*PROBLEM STATEMENT*. Reproduce word for word the lines of the material that begin with the line containing "This screenshot has width=1568, height=738." and end with the line containing "Action: point(13,529)", both included.

*RECORD EXCERPTS*.

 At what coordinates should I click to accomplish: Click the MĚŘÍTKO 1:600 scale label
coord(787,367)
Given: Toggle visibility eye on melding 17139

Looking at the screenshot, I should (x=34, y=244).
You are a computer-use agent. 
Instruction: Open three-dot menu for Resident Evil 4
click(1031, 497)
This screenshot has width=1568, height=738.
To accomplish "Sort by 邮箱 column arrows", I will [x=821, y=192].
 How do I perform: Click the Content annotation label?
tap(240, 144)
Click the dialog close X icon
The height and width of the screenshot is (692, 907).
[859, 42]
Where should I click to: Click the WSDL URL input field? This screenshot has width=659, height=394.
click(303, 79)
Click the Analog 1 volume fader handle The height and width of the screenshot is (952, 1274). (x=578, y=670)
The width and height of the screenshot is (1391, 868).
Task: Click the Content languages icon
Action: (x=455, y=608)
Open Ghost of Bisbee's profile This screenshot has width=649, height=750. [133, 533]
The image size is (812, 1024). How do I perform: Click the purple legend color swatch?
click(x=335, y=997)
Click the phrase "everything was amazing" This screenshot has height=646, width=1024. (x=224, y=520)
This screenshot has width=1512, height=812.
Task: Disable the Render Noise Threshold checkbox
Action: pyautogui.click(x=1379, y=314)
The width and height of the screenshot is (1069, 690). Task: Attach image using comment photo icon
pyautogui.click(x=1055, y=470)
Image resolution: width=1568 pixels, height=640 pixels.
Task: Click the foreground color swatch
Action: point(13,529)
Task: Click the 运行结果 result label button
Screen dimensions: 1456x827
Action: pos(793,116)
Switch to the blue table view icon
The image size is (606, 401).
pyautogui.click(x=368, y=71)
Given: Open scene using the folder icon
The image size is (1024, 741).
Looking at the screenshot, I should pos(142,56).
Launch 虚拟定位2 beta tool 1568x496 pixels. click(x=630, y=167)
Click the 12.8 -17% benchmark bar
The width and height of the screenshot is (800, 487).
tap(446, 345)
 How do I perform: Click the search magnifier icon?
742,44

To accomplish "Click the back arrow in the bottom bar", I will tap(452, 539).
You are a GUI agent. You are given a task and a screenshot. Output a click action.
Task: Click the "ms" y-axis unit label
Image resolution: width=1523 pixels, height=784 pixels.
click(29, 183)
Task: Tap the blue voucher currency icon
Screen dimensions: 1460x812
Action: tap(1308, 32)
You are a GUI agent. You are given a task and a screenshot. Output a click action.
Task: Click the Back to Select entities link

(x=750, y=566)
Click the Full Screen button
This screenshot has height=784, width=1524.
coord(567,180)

*THE OUTPUT*.
This screenshot has width=1568, height=738.
To accomplish "Sort by 邮箱 column arrows", I will [x=821, y=192].
 How do I perform: Click the Content annotation label?
tap(240, 144)
Click the dialog close X icon
The height and width of the screenshot is (692, 907).
[859, 42]
Where should I click to: Click the WSDL URL input field? This screenshot has width=659, height=394.
click(303, 79)
Click the Analog 1 volume fader handle The height and width of the screenshot is (952, 1274). (x=578, y=670)
The width and height of the screenshot is (1391, 868).
Task: Click the Content languages icon
Action: (x=455, y=608)
Open Ghost of Bisbee's profile This screenshot has width=649, height=750. [133, 533]
The image size is (812, 1024). How do I perform: Click the purple legend color swatch?
click(x=335, y=997)
Click the phrase "everything was amazing" This screenshot has height=646, width=1024. (x=224, y=520)
This screenshot has width=1512, height=812.
Task: Disable the Render Noise Threshold checkbox
Action: pyautogui.click(x=1379, y=314)
The width and height of the screenshot is (1069, 690). Task: Attach image using comment photo icon
pyautogui.click(x=1055, y=470)
Image resolution: width=1568 pixels, height=640 pixels.
Task: Click the foreground color swatch
Action: point(13,529)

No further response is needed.